Fig. 1: Identification of coPARSE-lncRNA and their homologs across vertebrates.

a, A simplified workflow for lncHOME analysis of vertebrate lncRNAs. The phylogenetic tree shows the evolutionary descent of eight vertebrates, with the number of annotated lncRNAs in each species. The heatmap shows the Jaccard index of lncRNAs and protein-coding genes identified by sequence similarity across eight vertebrates (top). lncHOME defines coPARSE-lncRNAs by combining the alignment of homologous protein-coding genes and corresponding genomic anchors (bottom left) and analysis of similar motif distribution patterns (bottom right). b, Contour line plot of syntenic lncRNAs in human versus mouse and human versus zebrafish identified by lncHOME, in terms of the proportion of common protein-coding genes and the proportion of corresponding genomic anchors.
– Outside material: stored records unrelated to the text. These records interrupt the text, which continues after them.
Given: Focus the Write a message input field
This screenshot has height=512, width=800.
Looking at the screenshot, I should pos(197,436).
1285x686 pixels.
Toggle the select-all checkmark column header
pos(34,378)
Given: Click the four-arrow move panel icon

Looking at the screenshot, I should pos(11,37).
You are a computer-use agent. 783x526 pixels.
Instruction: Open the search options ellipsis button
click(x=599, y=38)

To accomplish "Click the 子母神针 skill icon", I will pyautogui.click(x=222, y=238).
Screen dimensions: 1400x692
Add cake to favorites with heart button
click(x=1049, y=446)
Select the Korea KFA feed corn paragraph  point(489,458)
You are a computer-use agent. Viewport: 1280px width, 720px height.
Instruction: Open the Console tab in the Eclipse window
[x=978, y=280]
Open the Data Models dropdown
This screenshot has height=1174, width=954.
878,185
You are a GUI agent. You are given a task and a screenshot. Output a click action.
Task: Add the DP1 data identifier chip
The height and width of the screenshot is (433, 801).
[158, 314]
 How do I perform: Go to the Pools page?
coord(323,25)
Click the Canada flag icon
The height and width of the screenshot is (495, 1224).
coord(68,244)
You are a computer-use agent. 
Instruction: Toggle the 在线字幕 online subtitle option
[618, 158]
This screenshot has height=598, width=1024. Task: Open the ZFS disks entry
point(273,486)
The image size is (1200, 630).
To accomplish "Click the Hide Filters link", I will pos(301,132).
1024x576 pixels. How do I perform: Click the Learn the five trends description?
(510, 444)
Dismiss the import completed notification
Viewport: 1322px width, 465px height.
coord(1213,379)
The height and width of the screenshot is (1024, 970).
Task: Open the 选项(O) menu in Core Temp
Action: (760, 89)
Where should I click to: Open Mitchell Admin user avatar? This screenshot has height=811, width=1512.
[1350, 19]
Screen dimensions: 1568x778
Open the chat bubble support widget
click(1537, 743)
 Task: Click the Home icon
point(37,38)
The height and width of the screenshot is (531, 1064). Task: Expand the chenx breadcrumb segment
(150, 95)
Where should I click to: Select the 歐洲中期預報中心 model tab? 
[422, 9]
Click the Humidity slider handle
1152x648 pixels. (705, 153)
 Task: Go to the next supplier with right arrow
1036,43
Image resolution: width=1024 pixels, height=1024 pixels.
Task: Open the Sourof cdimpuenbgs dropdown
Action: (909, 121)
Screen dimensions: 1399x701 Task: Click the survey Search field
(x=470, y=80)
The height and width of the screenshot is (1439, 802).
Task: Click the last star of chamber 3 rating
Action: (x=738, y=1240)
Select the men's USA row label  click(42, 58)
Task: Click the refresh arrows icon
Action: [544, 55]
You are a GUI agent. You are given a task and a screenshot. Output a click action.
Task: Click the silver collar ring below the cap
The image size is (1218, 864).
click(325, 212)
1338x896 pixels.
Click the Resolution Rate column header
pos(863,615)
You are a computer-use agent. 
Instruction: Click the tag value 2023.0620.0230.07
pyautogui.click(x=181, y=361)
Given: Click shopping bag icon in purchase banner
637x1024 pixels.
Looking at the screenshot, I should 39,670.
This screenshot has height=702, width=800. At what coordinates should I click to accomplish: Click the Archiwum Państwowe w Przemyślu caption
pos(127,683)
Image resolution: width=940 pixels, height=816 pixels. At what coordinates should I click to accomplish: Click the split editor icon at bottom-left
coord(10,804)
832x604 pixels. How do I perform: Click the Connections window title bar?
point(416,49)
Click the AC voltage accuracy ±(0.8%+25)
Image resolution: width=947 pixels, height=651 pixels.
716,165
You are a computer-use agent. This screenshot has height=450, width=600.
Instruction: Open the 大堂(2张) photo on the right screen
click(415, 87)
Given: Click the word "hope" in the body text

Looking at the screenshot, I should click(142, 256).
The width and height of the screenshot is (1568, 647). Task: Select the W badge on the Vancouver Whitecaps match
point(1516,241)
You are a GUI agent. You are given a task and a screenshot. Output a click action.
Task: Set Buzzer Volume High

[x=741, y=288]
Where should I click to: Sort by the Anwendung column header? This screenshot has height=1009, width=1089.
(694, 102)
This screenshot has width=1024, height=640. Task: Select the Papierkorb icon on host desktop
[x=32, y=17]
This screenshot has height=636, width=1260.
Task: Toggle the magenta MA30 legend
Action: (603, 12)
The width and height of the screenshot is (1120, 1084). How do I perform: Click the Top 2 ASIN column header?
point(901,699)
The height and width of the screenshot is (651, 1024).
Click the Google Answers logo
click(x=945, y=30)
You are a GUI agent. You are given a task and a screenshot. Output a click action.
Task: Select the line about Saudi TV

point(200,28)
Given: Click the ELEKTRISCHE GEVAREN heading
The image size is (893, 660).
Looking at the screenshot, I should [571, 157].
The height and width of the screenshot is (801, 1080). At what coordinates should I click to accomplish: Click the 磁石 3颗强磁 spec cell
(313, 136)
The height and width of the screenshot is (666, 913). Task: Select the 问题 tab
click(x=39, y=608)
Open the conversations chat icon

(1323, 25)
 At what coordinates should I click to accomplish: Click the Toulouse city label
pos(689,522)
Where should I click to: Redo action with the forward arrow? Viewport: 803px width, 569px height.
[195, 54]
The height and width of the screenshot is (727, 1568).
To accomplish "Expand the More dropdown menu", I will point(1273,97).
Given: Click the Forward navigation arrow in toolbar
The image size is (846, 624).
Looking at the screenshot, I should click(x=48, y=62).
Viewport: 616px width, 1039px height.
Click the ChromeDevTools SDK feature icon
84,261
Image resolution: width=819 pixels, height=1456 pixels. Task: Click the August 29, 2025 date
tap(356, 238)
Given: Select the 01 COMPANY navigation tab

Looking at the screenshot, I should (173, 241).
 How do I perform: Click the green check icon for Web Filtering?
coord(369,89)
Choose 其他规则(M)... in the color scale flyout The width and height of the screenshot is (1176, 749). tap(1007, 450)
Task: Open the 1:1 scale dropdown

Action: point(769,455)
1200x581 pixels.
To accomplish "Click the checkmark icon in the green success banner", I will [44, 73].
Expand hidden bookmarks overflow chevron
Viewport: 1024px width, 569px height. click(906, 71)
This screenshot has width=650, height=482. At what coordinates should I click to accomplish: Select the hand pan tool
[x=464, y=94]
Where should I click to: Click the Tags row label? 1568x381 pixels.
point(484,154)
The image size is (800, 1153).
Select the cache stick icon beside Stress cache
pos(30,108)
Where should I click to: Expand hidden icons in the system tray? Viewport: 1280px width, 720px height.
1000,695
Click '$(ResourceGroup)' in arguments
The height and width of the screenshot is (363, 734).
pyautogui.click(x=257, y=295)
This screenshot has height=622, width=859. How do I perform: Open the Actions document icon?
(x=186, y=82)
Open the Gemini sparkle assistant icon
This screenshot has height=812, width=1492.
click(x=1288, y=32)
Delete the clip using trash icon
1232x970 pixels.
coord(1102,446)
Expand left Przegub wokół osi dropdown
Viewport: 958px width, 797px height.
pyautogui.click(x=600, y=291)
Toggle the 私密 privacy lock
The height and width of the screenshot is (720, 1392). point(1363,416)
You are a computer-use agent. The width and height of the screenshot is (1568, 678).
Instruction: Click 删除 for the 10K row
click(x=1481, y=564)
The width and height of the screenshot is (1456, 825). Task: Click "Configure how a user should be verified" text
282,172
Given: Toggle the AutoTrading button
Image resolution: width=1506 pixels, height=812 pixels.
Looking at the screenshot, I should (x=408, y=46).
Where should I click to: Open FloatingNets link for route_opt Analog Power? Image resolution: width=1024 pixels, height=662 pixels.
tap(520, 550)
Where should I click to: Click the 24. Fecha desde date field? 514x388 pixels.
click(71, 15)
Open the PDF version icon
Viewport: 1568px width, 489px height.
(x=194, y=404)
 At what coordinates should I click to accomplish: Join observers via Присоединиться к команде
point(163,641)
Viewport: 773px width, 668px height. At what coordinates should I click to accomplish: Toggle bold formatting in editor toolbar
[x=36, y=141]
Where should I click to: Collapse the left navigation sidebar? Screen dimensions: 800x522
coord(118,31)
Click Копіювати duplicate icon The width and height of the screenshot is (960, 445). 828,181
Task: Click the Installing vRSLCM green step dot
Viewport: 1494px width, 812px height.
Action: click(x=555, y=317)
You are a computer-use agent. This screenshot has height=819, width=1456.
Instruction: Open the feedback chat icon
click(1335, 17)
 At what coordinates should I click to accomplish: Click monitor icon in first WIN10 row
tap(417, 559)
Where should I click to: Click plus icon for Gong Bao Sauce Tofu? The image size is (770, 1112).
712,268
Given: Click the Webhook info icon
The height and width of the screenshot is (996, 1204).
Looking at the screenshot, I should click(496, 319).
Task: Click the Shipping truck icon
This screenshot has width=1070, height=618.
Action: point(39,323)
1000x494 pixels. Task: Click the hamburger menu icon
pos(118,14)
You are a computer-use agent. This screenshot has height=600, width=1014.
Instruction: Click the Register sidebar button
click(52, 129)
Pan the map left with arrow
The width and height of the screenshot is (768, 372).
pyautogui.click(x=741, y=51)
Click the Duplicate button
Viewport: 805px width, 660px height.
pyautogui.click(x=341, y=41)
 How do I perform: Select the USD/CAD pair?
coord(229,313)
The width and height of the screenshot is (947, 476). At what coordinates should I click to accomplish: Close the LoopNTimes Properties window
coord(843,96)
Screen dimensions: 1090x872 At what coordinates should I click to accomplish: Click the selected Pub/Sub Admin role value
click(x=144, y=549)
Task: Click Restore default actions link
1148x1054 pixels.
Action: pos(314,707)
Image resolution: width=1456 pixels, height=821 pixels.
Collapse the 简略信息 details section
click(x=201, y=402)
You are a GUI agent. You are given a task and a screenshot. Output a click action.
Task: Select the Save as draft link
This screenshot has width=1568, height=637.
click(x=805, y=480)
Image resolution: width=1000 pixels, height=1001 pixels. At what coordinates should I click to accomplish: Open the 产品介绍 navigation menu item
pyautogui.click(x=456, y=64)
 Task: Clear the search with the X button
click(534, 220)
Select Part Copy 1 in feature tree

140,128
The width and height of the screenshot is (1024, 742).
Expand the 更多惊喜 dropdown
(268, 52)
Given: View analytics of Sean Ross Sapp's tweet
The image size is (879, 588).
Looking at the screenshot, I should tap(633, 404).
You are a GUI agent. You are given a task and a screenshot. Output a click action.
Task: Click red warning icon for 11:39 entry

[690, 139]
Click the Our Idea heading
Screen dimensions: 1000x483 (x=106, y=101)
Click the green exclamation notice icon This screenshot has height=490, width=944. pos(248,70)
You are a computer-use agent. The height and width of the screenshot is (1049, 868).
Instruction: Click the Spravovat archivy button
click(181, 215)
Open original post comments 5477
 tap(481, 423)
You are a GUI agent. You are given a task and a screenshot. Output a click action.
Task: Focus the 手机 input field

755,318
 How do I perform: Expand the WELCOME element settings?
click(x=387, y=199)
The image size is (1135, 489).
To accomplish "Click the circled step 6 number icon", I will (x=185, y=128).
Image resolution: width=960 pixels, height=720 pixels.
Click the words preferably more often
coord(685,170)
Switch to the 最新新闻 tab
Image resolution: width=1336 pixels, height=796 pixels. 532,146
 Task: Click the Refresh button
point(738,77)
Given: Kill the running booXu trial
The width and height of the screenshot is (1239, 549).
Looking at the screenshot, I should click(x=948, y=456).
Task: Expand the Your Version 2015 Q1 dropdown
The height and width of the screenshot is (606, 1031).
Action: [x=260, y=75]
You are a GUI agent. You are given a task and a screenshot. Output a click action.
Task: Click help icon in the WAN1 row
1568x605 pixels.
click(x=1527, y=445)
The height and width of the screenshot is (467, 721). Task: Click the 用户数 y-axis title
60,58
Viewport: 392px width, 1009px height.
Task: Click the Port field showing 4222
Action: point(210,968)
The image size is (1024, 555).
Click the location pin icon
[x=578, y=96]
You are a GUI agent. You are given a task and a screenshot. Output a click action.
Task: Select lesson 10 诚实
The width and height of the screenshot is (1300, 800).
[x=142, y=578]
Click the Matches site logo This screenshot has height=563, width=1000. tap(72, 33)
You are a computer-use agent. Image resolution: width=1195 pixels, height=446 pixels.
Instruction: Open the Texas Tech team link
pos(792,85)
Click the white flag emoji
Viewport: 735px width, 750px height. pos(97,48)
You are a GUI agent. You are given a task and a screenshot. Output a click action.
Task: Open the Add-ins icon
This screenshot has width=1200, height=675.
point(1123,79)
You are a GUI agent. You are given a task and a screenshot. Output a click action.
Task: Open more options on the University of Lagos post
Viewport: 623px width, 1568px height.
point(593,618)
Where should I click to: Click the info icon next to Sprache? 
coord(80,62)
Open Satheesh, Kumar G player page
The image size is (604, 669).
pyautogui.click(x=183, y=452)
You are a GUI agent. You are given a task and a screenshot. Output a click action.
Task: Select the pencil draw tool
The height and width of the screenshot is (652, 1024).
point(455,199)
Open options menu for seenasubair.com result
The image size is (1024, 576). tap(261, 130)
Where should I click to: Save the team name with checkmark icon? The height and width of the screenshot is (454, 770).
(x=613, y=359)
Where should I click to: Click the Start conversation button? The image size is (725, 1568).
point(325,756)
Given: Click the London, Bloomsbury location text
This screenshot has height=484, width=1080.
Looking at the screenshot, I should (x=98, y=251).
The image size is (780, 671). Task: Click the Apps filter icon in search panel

Background density plot showing the proportion scores for protein-coding genes with one-to-one homology. c, The distribution of curated RNA motifs for representative RBPs. Represented motifs for two example RBPs (FUS and TARDBP) are shown. d, coPARSE-lncRNA homolog pairs with similar motif distribution patterns between human and mouse. A coPARSE-lncRNA with annotation in the lncRNAdb database is highlighted in red. The lncRNA THORLNC is highlighted in blue. Red dashed lines represent the median value of the MPSSs and the GPSs.